De la terre à l’assiette
Depuis 12 ans, Philippe Mille, le chef Meilleur ouvrier de France et doublement étoilé au Domaine Les Crayères, organise son Marché des Producteurs. Pendant deux jours, il offre à celles et ceux qui fournissent ses deux restaurants, l’occasion de rencontrer le grand public. Parmi eux, il en est qui n’est pas peu fier d’avoir été sélectionné, Christophe Nominé. Producteur de pâtes « Les Nominettes » fabriquées à partir de céréales produites sur sa ferme de Condé-sur-Marne. Christophe a toujours été un double actif, la semaine dans le secteur des éoliennes et le week-end sur ses engins agricoles pour assurer sur 75 hectares, la production de céréales, de betteraves ou de luzerne garanties sans insecticides et sans engrais chimiques.

La champagne
Christophe Nominé produit des pâtes réalisées à partir de ses propres céréales, cultivées sans intrants chimiques – © 180°C – Photos Éric Fénot

En 2015, il a, avec son épouse, cette envie de valoriser sur place, le fruit de son travail. Une visite dans une exploitation de Vendée va le conforter dans cette idée.

Ce sera des pâtes. Après quelques travaux, il se lance en 2017. Aujourd’hui, ce sont 20 tonnes de pâtes à base de farine de blé sur les 250 tonnes de blé produites, qui sont fabriquées, séchées et commercialisées sur une base de douze modèles, des penne aux spaghetti en passant par les tagliatelles produites majoritairement à base de blé mais aussi un mélange de sarrasin et de blé, d’épeautre bio ou de blés anciens vendues pour partie en restauration, privée et collective, sur les marchés, dans des magasins de producteurs et même dans un distributeur automatique installé sur la commune de Condé-sur-Marne.

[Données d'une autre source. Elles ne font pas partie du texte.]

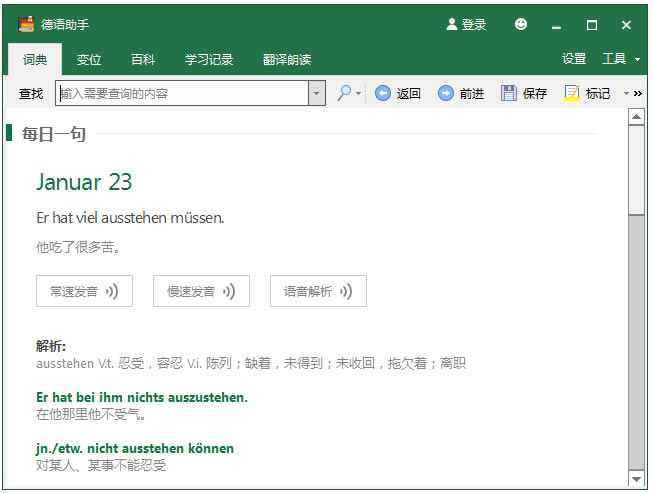Image resolution: width=653 pixels, height=493 pixels.
Task: Click the magnifier search icon
Action: click(344, 93)
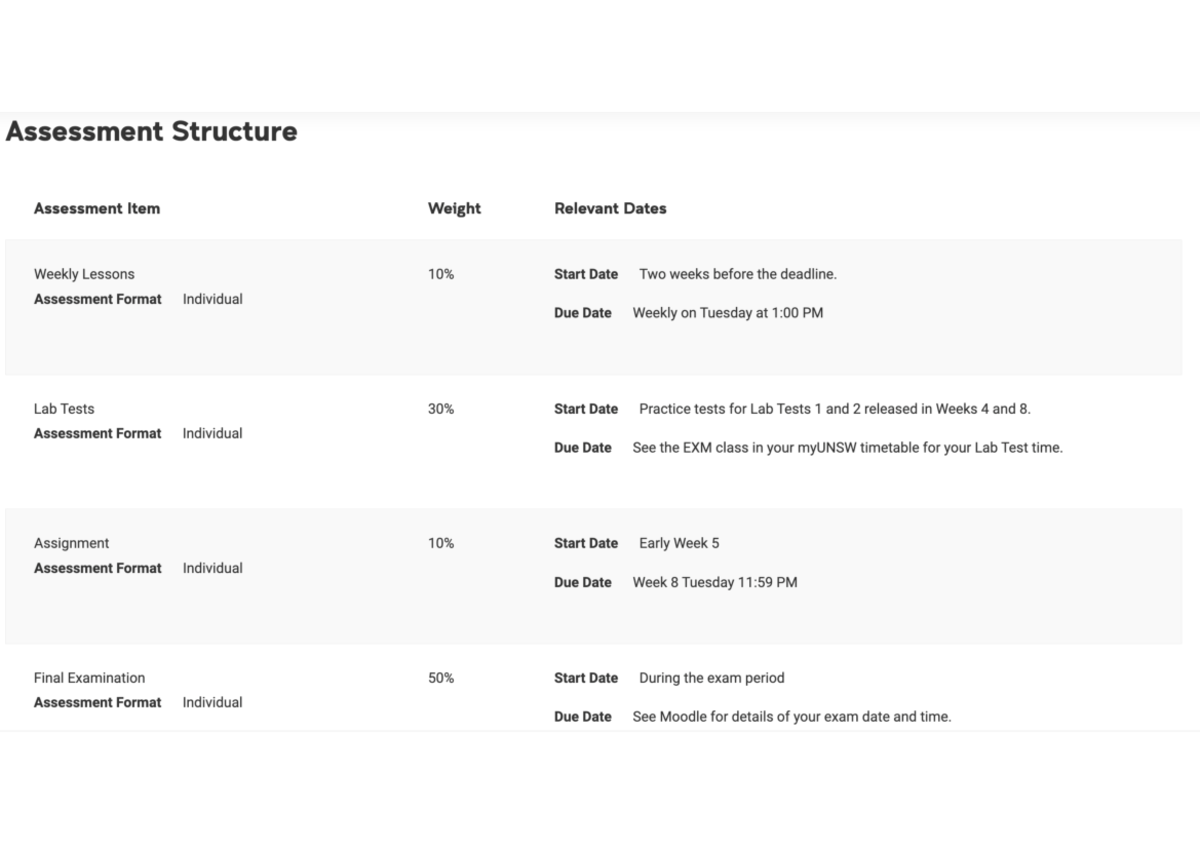1200x848 pixels.
Task: Select the myUNSW timetable EXM class due date text
Action: 847,448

Plus au sud, sur la commune de Verricourt dans l’Aube, un couple, Benoît et Amélie Lermite, s’est aussi demandé comment apporter une plus-value sur une exploitation familiale en conventionnel, autrefois essentiellement axée sur les céréales. Ils ont, dans un premier temps, assuré un peu de maraichage avant de se lancer dans l’élevage d’agneau puis de changer leur fusil d’épaule pour se consacrer uniquement à l’élevage de cochon bio et de poulets.

La champagne
Benoît et Amélie Lermite, éleveurs de cochons et poulets bios – © 180°C – Photos Éric Fénot

Sur la ferme, ils ont aménagé une partie des bâtiments en laboratoire de fabrication et embauché 2 bouchers pour assurer la totalité de la transformation.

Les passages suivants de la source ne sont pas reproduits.